* **TASK STATEMENT**
Render the lines of the saved entries from the one containing "Open the Full" through the one containing "Action: click(x=189, y=28)", inclusive, as a Markdown table with the columns Row and Line. Number each row and leave out blank lines.

+++ DATA ROWS

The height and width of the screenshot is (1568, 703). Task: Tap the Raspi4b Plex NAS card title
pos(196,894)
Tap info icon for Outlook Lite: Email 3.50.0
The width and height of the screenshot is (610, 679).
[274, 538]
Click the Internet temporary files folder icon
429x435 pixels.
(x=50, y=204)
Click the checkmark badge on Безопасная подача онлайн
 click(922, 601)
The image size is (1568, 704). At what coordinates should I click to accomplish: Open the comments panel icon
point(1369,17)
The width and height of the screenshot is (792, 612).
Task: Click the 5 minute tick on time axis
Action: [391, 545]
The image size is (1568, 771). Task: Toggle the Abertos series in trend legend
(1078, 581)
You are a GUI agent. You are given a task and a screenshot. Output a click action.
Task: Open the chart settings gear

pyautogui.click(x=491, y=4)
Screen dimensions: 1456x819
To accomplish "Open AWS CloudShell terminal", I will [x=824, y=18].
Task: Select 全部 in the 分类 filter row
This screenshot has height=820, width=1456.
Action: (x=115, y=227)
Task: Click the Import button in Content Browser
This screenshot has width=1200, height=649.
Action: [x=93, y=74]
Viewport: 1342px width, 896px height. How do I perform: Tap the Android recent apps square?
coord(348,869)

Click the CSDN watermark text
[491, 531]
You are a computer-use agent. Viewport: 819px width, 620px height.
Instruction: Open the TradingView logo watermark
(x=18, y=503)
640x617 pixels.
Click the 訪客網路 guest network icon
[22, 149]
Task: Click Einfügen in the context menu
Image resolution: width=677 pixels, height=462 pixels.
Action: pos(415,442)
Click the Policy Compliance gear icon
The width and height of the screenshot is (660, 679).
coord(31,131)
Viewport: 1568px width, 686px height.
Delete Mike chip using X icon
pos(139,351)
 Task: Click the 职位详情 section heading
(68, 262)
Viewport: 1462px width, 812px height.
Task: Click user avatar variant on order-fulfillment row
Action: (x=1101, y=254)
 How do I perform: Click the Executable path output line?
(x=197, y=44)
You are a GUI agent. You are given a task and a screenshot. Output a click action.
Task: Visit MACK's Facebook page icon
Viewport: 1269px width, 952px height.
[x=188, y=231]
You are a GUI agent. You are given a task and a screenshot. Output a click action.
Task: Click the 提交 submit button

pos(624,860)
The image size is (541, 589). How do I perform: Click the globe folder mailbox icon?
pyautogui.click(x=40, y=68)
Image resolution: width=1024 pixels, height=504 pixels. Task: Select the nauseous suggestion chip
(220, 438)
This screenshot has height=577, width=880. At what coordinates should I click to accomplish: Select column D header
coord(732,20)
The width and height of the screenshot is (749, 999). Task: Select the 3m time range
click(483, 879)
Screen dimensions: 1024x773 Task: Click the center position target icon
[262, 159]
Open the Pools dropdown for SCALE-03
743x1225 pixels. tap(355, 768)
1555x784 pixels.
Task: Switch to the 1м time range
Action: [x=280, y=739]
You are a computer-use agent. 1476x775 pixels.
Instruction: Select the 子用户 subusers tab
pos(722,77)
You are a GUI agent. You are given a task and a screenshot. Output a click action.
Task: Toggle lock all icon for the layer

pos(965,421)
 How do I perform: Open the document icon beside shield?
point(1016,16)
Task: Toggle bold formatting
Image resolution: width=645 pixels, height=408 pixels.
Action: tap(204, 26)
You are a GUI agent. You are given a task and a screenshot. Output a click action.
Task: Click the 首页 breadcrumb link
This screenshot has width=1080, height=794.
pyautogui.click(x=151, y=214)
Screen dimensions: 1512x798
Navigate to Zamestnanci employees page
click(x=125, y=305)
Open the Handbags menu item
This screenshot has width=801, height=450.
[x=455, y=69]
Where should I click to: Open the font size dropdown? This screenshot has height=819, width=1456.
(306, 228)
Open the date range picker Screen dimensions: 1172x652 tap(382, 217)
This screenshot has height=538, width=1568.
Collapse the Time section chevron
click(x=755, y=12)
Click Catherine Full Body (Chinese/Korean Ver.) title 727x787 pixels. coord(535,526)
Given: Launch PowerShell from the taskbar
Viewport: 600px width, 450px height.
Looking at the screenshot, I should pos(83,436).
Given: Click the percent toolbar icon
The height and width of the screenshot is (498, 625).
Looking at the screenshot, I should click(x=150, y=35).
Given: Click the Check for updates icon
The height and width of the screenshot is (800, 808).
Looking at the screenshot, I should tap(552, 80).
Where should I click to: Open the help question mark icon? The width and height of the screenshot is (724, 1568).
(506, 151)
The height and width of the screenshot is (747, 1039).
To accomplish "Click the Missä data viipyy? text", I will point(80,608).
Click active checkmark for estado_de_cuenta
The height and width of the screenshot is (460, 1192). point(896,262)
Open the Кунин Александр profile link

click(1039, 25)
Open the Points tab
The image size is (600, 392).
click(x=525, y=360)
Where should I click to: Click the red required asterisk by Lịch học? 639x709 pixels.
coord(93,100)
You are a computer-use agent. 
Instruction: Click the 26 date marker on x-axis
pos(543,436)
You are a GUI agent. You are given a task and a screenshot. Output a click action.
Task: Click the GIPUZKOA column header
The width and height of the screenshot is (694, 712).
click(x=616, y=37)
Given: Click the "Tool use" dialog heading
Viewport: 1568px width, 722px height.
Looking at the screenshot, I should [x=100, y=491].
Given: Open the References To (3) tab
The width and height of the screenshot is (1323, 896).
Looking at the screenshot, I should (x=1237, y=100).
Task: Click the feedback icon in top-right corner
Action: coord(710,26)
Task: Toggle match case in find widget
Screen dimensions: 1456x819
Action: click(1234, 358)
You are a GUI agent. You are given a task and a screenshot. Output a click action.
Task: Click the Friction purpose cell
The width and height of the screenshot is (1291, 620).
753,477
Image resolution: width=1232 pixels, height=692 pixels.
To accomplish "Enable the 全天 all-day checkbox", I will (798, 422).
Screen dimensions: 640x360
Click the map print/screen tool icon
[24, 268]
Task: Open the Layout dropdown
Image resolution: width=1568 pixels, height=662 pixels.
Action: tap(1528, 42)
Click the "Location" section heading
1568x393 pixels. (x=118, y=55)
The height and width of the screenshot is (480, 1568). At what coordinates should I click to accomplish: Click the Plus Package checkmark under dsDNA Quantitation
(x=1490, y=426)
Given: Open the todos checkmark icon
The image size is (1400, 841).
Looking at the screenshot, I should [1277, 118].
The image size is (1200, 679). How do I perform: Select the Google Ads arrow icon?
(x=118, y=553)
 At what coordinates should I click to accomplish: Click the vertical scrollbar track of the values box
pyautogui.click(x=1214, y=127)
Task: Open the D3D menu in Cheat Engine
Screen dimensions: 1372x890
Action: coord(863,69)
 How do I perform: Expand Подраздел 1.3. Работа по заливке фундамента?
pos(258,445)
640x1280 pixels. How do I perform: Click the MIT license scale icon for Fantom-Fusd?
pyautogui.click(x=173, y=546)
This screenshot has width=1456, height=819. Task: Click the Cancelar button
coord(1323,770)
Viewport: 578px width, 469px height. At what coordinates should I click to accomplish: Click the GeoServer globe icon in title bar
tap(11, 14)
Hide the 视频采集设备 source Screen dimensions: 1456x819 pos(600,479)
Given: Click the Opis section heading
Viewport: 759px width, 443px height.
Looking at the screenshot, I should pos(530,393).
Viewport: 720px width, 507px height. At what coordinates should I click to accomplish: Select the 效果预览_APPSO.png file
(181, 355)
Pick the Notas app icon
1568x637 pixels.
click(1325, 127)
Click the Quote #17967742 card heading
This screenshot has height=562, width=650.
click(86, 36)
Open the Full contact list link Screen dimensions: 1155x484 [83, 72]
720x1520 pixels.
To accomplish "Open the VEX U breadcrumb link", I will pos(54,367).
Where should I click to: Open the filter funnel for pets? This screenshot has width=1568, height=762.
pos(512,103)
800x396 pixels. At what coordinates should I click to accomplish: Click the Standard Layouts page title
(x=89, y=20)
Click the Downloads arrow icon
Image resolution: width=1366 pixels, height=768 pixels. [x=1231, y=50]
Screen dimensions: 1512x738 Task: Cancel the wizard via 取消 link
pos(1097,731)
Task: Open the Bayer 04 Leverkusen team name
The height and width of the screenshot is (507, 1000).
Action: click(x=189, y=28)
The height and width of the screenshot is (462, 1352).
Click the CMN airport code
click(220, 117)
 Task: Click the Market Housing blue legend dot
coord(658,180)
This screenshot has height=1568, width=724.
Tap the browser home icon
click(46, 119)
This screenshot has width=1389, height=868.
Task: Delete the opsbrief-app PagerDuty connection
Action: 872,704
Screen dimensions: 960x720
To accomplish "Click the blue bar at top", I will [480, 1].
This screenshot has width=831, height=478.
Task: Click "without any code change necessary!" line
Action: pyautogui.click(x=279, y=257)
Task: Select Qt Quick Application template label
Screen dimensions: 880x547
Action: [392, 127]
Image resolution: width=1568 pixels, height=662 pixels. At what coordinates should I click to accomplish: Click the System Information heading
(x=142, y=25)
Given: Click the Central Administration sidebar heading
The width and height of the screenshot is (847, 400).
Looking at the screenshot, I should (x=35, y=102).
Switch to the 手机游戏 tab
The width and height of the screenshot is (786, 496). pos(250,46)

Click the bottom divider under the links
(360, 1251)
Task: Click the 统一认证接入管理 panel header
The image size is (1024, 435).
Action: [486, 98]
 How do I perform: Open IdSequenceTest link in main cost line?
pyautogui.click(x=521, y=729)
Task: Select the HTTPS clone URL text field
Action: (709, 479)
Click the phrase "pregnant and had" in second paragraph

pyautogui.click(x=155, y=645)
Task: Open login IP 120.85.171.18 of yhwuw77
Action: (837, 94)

++++++

* **EXPECTED ANSWER**
| Row | Line |
|---|---|
| 1 | Open the Full contact list link Screen dimensions: 1155x484 [83, 72] |
| 2 | 720x1520 pixels. |
| 3 | To accomplish "Open the VEX U breadcrumb link", I will pos(54,367). |
| 4 | Where should I click to: Open the filter funnel for pets? This screenshot has width=1568, height=762. |
| 5 | pos(512,103) |
| 6 | 800x396 pixels. At what coordinates should I click to accomplish: Click the Standard Layouts page title |
| 7 | (x=89, y=20) |
| 8 | Click the Downloads arrow icon |
| 9 | Image resolution: width=1366 pixels, height=768 pixels. [x=1231, y=50] |
| 10 | Screen dimensions: 1512x738 Task: Cancel the wizard via 取消 link |
| 11 | pos(1097,731) |
| 12 | Task: Open the Bayer 04 Leverkusen team name |
| 13 | The height and width of the screenshot is (507, 1000). |
| 14 | Action: click(x=189, y=28) |